→ **THE REQUEST**:
Edit the entries below so that each "How do I perform" becomes "How would I carry out", and leave all other text as it is.

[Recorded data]
------------------------------------

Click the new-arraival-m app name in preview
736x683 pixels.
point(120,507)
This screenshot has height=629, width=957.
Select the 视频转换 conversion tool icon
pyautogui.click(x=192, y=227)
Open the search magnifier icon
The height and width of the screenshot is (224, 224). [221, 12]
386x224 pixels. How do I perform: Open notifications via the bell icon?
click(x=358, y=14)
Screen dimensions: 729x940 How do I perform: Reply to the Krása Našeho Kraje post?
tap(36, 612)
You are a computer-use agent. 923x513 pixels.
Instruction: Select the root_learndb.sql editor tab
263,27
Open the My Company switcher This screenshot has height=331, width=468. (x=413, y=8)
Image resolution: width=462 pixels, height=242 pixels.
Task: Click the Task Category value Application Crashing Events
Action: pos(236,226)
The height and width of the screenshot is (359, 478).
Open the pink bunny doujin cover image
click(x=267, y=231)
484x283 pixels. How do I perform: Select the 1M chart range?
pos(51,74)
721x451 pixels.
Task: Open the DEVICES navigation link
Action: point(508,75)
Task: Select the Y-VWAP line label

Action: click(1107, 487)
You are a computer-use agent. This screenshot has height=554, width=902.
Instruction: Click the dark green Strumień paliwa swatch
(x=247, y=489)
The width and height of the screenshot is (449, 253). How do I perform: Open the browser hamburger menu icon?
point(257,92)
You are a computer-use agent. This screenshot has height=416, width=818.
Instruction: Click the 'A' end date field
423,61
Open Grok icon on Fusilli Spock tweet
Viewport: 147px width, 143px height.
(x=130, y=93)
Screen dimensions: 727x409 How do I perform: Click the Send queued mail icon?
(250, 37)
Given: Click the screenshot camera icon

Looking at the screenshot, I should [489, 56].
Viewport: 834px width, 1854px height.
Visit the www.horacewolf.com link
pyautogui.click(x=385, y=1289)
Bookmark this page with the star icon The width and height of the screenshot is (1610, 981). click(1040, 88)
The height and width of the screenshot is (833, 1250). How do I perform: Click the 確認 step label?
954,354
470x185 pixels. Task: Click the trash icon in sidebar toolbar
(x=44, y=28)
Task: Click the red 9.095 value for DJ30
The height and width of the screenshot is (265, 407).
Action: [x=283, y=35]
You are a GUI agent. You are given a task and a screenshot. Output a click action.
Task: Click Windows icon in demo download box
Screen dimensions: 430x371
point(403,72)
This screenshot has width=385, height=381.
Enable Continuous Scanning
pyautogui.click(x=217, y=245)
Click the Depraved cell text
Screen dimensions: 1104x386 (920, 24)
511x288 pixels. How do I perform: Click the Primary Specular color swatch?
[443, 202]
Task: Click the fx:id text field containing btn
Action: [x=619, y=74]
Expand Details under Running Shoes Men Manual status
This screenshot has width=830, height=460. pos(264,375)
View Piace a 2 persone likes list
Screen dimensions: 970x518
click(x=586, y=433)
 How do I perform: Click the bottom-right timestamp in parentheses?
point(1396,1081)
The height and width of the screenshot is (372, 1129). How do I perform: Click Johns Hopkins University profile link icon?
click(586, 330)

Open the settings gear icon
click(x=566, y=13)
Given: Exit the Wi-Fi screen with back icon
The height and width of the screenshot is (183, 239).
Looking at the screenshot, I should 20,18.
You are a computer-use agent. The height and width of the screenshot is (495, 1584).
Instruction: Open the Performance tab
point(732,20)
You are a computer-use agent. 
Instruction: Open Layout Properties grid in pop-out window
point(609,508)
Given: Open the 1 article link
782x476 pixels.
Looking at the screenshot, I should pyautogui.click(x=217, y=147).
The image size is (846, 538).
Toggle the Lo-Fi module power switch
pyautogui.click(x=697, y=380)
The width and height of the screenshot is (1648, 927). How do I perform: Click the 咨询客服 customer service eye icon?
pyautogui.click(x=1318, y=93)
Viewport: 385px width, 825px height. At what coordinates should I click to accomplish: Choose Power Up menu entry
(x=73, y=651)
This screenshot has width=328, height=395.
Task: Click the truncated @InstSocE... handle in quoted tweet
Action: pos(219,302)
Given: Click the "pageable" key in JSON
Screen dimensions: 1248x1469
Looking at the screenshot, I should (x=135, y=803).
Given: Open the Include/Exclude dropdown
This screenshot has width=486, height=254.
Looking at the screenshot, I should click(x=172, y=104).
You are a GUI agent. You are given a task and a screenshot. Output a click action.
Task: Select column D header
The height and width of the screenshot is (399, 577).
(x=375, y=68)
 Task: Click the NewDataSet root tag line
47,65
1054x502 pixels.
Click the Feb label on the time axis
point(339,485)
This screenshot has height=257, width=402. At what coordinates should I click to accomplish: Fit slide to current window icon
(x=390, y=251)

------------------------------------

→ **EXERCISE SOLUTION**:
Click the new-arraival-m app name in preview
736x683 pixels.
point(120,507)
This screenshot has height=629, width=957.
Select the 视频转换 conversion tool icon
pyautogui.click(x=192, y=227)
Open the search magnifier icon
The height and width of the screenshot is (224, 224). [221, 12]
386x224 pixels. How would I carry out: Open notifications via the bell icon?
click(x=358, y=14)
Screen dimensions: 729x940 How would I carry out: Reply to the Krása Našeho Kraje post?
tap(36, 612)
You are a computer-use agent. 923x513 pixels.
Instruction: Select the root_learndb.sql editor tab
263,27
Open the My Company switcher This screenshot has height=331, width=468. (x=413, y=8)
Image resolution: width=462 pixels, height=242 pixels.
Task: Click the Task Category value Application Crashing Events
Action: pos(236,226)
The height and width of the screenshot is (359, 478).
Open the pink bunny doujin cover image
click(x=267, y=231)
484x283 pixels. How would I carry out: Select the 1M chart range?
pos(51,74)
721x451 pixels.
Task: Open the DEVICES navigation link
Action: point(508,75)
Task: Select the Y-VWAP line label

Action: click(1107, 487)
You are a computer-use agent. This screenshot has height=554, width=902.
Instruction: Click the dark green Strumień paliwa swatch
(x=247, y=489)
The width and height of the screenshot is (449, 253). How would I carry out: Open the browser hamburger menu icon?
point(257,92)
You are a computer-use agent. This screenshot has height=416, width=818.
Instruction: Click the 'A' end date field
423,61
Open Grok icon on Fusilli Spock tweet
Viewport: 147px width, 143px height.
(x=130, y=93)
Screen dimensions: 727x409 How would I carry out: Click the Send queued mail icon?
(250, 37)
Given: Click the screenshot camera icon

Looking at the screenshot, I should [489, 56].
Viewport: 834px width, 1854px height.
Visit the www.horacewolf.com link
pyautogui.click(x=385, y=1289)
Bookmark this page with the star icon The width and height of the screenshot is (1610, 981). click(1040, 88)
The height and width of the screenshot is (833, 1250). How would I carry out: Click the 確認 step label?
954,354
470x185 pixels. Task: Click the trash icon in sidebar toolbar
(x=44, y=28)
Task: Click the red 9.095 value for DJ30
The height and width of the screenshot is (265, 407).
Action: [x=283, y=35]
You are a GUI agent. You are given a task and a screenshot. Output a click action.
Task: Click Windows icon in demo download box
Screen dimensions: 430x371
point(403,72)
This screenshot has width=385, height=381.
Enable Continuous Scanning
pyautogui.click(x=217, y=245)
Click the Depraved cell text
Screen dimensions: 1104x386 (920, 24)
511x288 pixels. How would I carry out: Click the Primary Specular color swatch?
[443, 202]
Task: Click the fx:id text field containing btn
Action: [x=619, y=74]
Expand Details under Running Shoes Men Manual status
This screenshot has width=830, height=460. pos(264,375)
View Piace a 2 persone likes list
Screen dimensions: 970x518
click(x=586, y=433)
 How would I carry out: Click the bottom-right timestamp in parentheses?
point(1396,1081)
The height and width of the screenshot is (372, 1129). How would I carry out: Click Johns Hopkins University profile link icon?
click(586, 330)

Open the settings gear icon
click(x=566, y=13)
Given: Exit the Wi-Fi screen with back icon
The height and width of the screenshot is (183, 239).
Looking at the screenshot, I should 20,18.
You are a computer-use agent. The height and width of the screenshot is (495, 1584).
Instruction: Open the Performance tab
point(732,20)
You are a computer-use agent. 
Instruction: Open Layout Properties grid in pop-out window
point(609,508)
Given: Open the 1 article link
782x476 pixels.
Looking at the screenshot, I should pyautogui.click(x=217, y=147).
The image size is (846, 538).
Toggle the Lo-Fi module power switch
pyautogui.click(x=697, y=380)
The width and height of the screenshot is (1648, 927). How would I carry out: Click the 咨询客服 customer service eye icon?
pyautogui.click(x=1318, y=93)
Viewport: 385px width, 825px height. At what coordinates should I click to accomplish: Choose Power Up menu entry
(x=73, y=651)
This screenshot has width=328, height=395.
Task: Click the truncated @InstSocE... handle in quoted tweet
Action: pos(219,302)
Given: Click the "pageable" key in JSON
Screen dimensions: 1248x1469
Looking at the screenshot, I should (x=135, y=803).
Given: Open the Include/Exclude dropdown
This screenshot has width=486, height=254.
Looking at the screenshot, I should click(x=172, y=104).
You are a GUI agent. You are given a task and a screenshot. Output a click action.
Task: Select column D header
The height and width of the screenshot is (399, 577).
(x=375, y=68)
 Task: Click the NewDataSet root tag line
47,65
1054x502 pixels.
Click the Feb label on the time axis
point(339,485)
This screenshot has height=257, width=402. At what coordinates should I click to accomplish: Fit slide to current window icon
(x=390, y=251)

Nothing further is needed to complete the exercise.